August 12, 2009

Horse 1023 - Twelve Men Good and True

Thomas Randolph in his poem The muses looking-glasse; and Amyntas circa 1635 wrote:
"I had rather... haue his twelve Godvathers, good men and true, contemne him to the Gallowes."

The twelve Godfathers, good men and true is referring to none other than that of a jury; a panel of twelve people selected from society to judge the fate and evidence placed before them, of some other member of society accused of some serious crime.

Legend has it that the first ever jury, was formed in the city of Chester in north-west England in 946AD, though one must wonder at both the validity of the story and of the sense of it.

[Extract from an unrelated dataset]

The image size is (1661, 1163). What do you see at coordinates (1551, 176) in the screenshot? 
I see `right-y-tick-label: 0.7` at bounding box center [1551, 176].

The wife of the Governor of Hawarden (a village 5 miles west of Chester and who's most famous son was PM William Gladstone), was praying in the local church for a break in a drought which was causing crops to fail, resulting in famine. Apparantly, a thunderstorm broke out and a statue of the Virgin Mary fell on top of her, killing her instantly.

A court was called and twelve good men and true, found the statue guilty of murder and condemned the statue to be hanged.
Because it was a statue of the Virgin Mary it was then decided that God should decide its fate, so the statue was thrown into the River Dee until it was "drowned".

The people of Chester, some 5 miles down the River Dee who found the statue and pronounced it quite dead, then buried the statue. It is belived to have been buried under what is now called the Roodee, or the stump of presumably what once was a sandstone cross marking its grave.

Now I don't know about the sense about finding a statue guilty of murder, but it does show that even in the dark ages people were thinking about more equitable ways of deciding the results of court proceedings. If twelve men good and true decide something, then the chances are that it must be equitable, albeit incredibly silly.